* **What the task asks**: Could you retype all of the records exactly, leaving out every picture?

* **Extracted information**:
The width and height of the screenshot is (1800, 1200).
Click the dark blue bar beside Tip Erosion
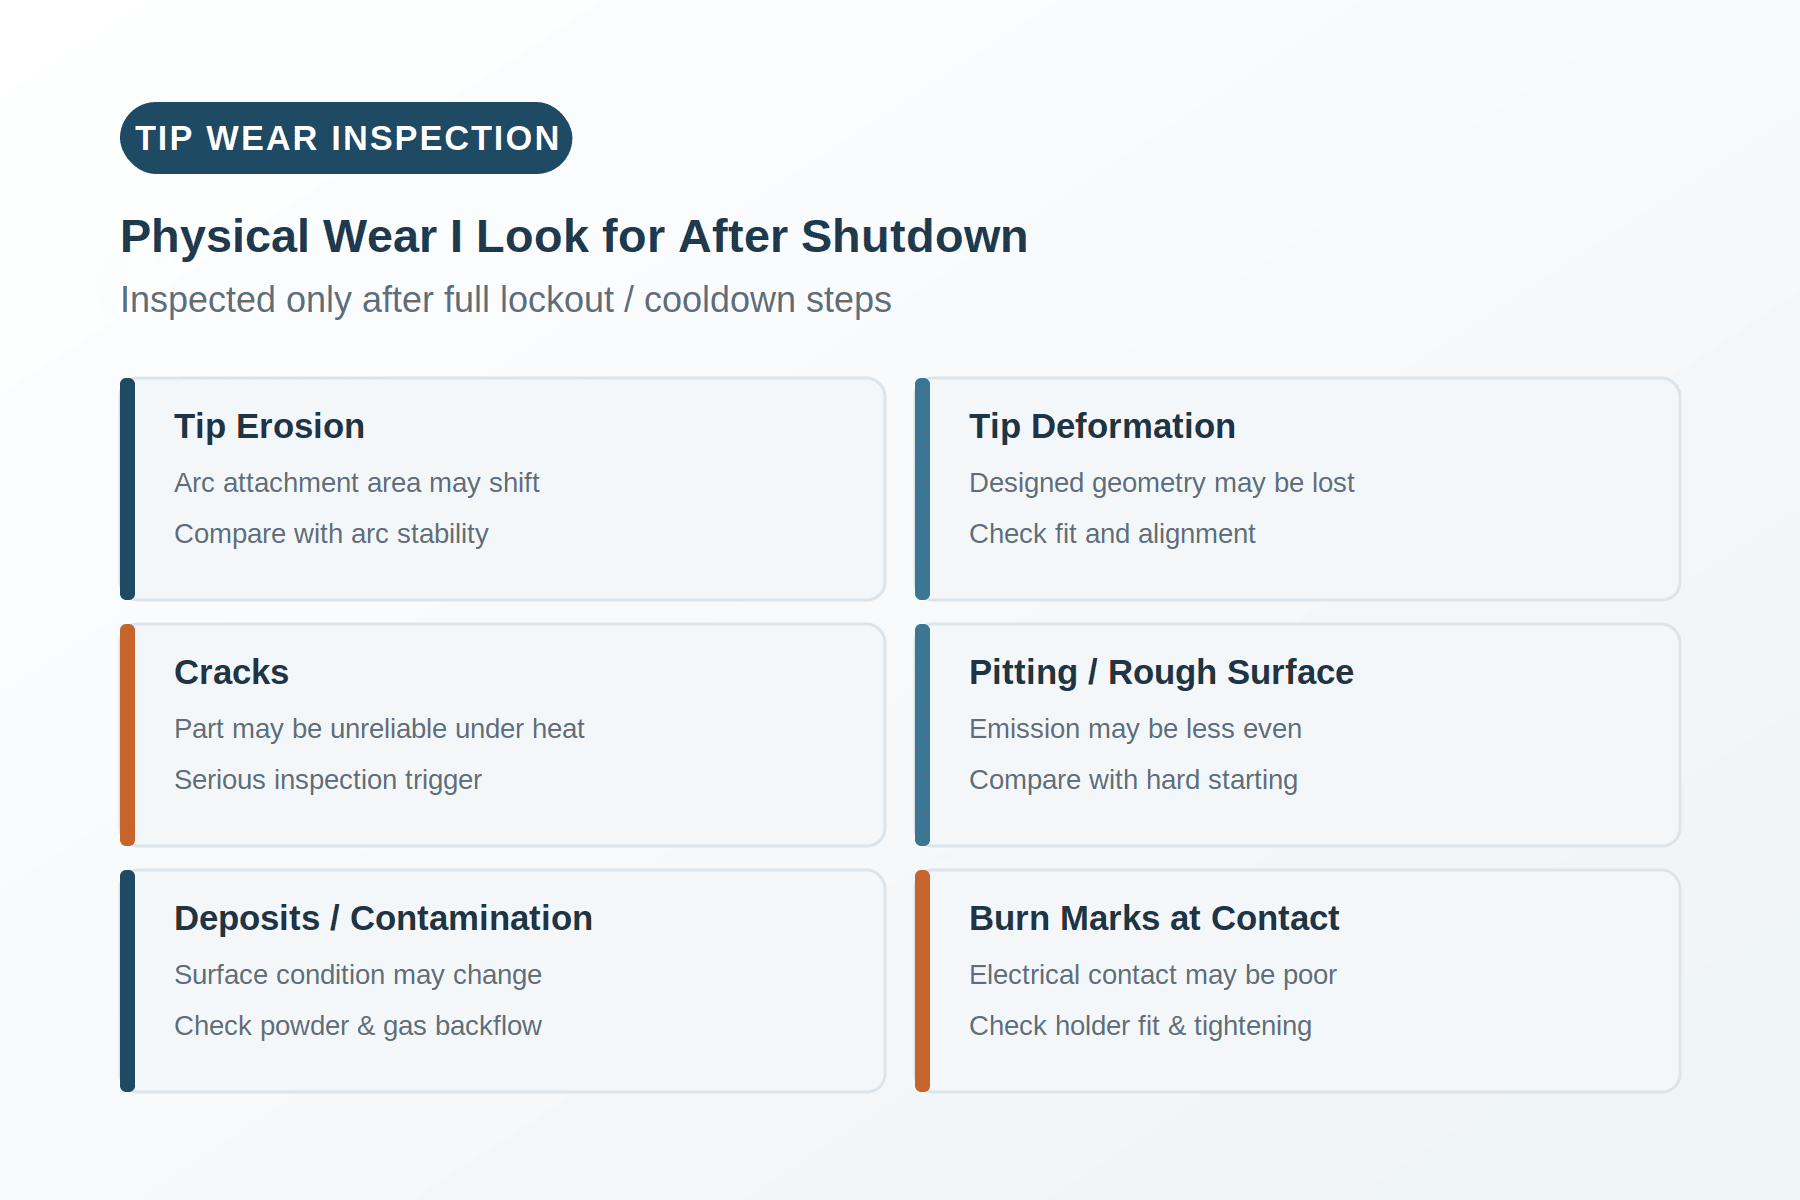[127, 489]
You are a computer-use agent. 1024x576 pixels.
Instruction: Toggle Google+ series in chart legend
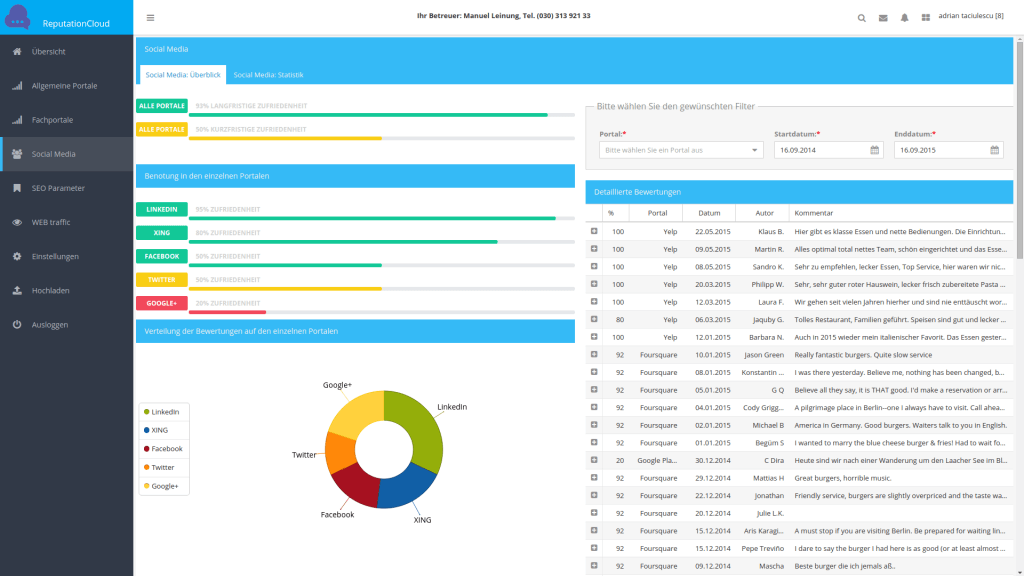tap(164, 486)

* **Written answer**:
The width and height of the screenshot is (1800, 1200).
Click the dark blue bar beside Tip Erosion
[127, 489]
You are a computer-use agent. 1024x576 pixels.
Instruction: Toggle Google+ series in chart legend
tap(164, 486)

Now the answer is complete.